* [Work to complete]: Two lines mark the range in the entries below: the one holding "This screenshot has width=170, height=191." and the one holding "The image size is (851, 276).". Set down those two and all lines between them, exactly.

* [Data shown]:
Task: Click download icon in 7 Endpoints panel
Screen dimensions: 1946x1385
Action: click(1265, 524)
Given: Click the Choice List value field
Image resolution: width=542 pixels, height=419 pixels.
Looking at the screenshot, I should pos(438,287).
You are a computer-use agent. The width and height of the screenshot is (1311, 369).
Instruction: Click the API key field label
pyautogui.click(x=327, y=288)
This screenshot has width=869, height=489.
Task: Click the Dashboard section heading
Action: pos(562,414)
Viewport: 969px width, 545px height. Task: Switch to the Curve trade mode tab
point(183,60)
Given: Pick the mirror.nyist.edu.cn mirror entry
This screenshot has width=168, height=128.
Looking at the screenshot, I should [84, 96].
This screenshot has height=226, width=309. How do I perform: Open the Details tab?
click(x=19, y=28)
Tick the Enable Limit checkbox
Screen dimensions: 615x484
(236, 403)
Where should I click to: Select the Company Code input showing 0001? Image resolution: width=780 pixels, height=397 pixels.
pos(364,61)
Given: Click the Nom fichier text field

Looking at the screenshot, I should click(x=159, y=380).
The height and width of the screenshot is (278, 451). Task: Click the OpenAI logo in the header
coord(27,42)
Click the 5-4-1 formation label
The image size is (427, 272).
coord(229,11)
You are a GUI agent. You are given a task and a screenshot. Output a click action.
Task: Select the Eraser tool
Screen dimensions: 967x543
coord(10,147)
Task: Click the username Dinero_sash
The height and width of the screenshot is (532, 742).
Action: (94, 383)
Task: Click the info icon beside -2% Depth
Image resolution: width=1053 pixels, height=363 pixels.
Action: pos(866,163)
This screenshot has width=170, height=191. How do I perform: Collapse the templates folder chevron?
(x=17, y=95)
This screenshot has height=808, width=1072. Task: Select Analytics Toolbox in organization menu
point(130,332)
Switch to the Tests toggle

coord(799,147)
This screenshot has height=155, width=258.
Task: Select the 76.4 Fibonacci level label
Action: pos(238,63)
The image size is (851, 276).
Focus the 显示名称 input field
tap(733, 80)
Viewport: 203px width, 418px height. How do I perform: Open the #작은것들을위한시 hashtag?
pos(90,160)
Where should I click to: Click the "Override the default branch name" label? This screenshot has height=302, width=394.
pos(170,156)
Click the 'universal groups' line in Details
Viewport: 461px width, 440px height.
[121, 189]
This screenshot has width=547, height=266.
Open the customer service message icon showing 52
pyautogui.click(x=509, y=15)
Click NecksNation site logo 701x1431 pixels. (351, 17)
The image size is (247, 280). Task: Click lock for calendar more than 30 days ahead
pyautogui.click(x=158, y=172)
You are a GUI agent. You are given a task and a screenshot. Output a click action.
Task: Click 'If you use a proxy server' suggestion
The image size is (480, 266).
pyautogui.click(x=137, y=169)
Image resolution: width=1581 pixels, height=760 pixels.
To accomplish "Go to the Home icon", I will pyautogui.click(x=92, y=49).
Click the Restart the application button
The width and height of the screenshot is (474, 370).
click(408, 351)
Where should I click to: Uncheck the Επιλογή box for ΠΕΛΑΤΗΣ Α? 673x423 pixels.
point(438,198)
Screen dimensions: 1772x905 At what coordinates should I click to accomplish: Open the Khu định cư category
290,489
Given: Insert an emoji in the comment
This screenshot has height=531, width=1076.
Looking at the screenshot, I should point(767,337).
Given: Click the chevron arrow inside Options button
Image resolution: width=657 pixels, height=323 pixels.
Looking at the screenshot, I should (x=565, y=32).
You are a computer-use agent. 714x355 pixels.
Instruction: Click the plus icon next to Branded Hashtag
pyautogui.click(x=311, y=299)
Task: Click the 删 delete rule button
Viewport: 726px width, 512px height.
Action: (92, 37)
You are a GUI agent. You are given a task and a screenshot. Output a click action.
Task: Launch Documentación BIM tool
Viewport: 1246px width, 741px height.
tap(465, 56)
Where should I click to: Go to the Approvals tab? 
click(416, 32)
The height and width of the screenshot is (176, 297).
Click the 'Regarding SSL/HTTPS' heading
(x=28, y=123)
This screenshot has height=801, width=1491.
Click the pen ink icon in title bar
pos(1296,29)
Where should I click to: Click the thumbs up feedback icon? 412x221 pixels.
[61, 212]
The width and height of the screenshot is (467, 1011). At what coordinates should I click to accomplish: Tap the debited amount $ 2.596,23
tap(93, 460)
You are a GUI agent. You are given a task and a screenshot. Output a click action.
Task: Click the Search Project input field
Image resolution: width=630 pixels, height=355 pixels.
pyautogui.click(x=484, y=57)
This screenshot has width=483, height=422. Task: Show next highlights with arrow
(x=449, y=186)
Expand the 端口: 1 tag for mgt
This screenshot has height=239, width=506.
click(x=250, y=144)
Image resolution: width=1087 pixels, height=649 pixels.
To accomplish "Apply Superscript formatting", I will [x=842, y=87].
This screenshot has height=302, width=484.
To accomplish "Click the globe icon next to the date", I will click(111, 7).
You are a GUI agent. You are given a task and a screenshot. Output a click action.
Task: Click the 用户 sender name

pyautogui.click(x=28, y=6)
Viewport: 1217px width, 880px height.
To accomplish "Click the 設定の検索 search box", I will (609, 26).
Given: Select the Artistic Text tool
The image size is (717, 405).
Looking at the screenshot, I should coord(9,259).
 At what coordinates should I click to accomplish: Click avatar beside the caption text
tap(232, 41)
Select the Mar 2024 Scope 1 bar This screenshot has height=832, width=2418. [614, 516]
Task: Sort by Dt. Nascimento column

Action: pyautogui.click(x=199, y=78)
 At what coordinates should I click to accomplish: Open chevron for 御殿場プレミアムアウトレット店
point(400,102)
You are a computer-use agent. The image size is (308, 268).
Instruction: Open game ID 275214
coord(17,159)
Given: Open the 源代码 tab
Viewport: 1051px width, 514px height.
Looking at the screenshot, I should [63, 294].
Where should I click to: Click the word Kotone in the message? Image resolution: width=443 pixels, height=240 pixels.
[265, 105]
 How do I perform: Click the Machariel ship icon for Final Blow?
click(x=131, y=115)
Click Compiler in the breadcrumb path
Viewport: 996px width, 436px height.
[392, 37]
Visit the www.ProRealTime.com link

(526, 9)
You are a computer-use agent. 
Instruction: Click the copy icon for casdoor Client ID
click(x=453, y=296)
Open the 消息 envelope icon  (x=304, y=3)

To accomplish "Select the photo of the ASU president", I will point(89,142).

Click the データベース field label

* [Task solution]:
This screenshot has width=170, height=191. How do I perform: Collapse the templates folder chevron?
(x=17, y=95)
This screenshot has height=808, width=1072. Task: Select Analytics Toolbox in organization menu
point(130,332)
Switch to the Tests toggle

coord(799,147)
This screenshot has height=155, width=258.
Task: Select the 76.4 Fibonacci level label
Action: pos(238,63)
The image size is (851, 276).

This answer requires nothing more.